Race Website <---> Race Results
My bib number was 22.
Race Photos by Mike King
A number of years ago I decided there was no good reason to delay checking items off my bucket list. I had read about the North Pole Marathon in an adventure travel book some years prior and, at the time, thought it might be an interesting adventure to try one day. With a couple of other bucket list items successfully checked off, I was looking around for my next adventure and I recalled the North Pole Marathon. The timing was perfect and the idea of combining multiple Bucket List items into one outstanding trip was too good to pass up.
Since I have never been a runner and I don't mind pushing myself outside my comfort zone, I decided to sign up. I believed it would help me grow as a person. I figured that if I never run another marathon at least I would have done an epic one; and, I would have a story to tell.

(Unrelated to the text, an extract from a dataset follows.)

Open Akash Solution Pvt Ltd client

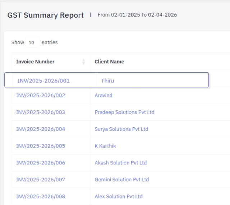pyautogui.click(x=120, y=163)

I signed up for the race in June 2012. At the time, it seemed like such a long way away. As I learned more about the rigors of what is physically required to run a marathon, I knew I had my work cut out for me. Most participants were running their 100th race, or completing their Grand Slam, or supporting a charity. Many of my friends with whom I shared my plan, thought I was especially mental to make my first race attempt be this particular race. I was unfazed and undeterred by such comments. I was doing it and that is all there was to it.
I began running in the summer. I would go for runs but no matter how much I stretched before hand I could never manage more than about five miles. My hips would start aching and force me to turn around. I knew something was not right, but I didn't know how to correct the problem. As fall approached the time available to train was dwindling. In passing one day I mentioned to a good friend the hip pain I was experiencing and how I thought maybe a chiropractor would help. She nixed this idea and instead put me in contact with a Yoga instructor she knew. After a brief phone conversation with this instructor I was pointed toward a book about living pain free through simple stretching to correct alignment issues. Within a week I was running farther and my every day hip pains were subsiding.
Book: Pain Free: A Revolutionary Method for Stopping Chronic Pain
My flight itinerary went like this:
Seattle (SEA) --> Reykjavik (KEF) --> Oslo (OSL) --> Tromsø (TOS) --> Longyearbyen (LYR) --> Ice Camp Barneo
After a seemingly endless series of flights, I arrived in Longyearbyen, Svalbard on Sunday, April 7th. Thus began the period of the trip where the race organizers took over. I began meeting fellow race participants and started to get a feel for cold weather. Svalbard was a balmy -16C. We transferred to the Radisson Blu Hotel then had a few hours to ourselves before our race briefing that evening. The briefing covered what to expect over the next 48-72 hours. We heard about cold, we heard about damn cold, and we heard about bitter damn cold. We needed to bring our bags to the briefing room since they would be weighed and loaded on the plane that evening.
The following morning I woke early and laid in bed with thoughts and anticipation of the events to come. We had little to do on Monday but wait for our plane to depart. I was scheduled on the second flight, which would not leave until 4pm. Many of us sat around in the hotel sharing stories until the bus arrived to transport us to the airport. We boarded the chariot that would fly us to Ice Camp Barneo, a Russian Antonov 74. Upon boarding, we soon realized that none of the typical airplane safety briefings or usual accommodations would be provided. This was half cargo plane, half passenger plane. You knew it was time to go when they closed the door and the plane began to move. During the 2.5hour flight most of us were standing, chatting, and cheerful about what was to come. The closer we got to our destination, the more solemn people became. Again, there was no announcement that we were beginning our decent; just the throttle back of the engines and a sudden downward angle to signal you had better take your seat. We arrived at Ice Camp Barneo around 7pm Monday evening.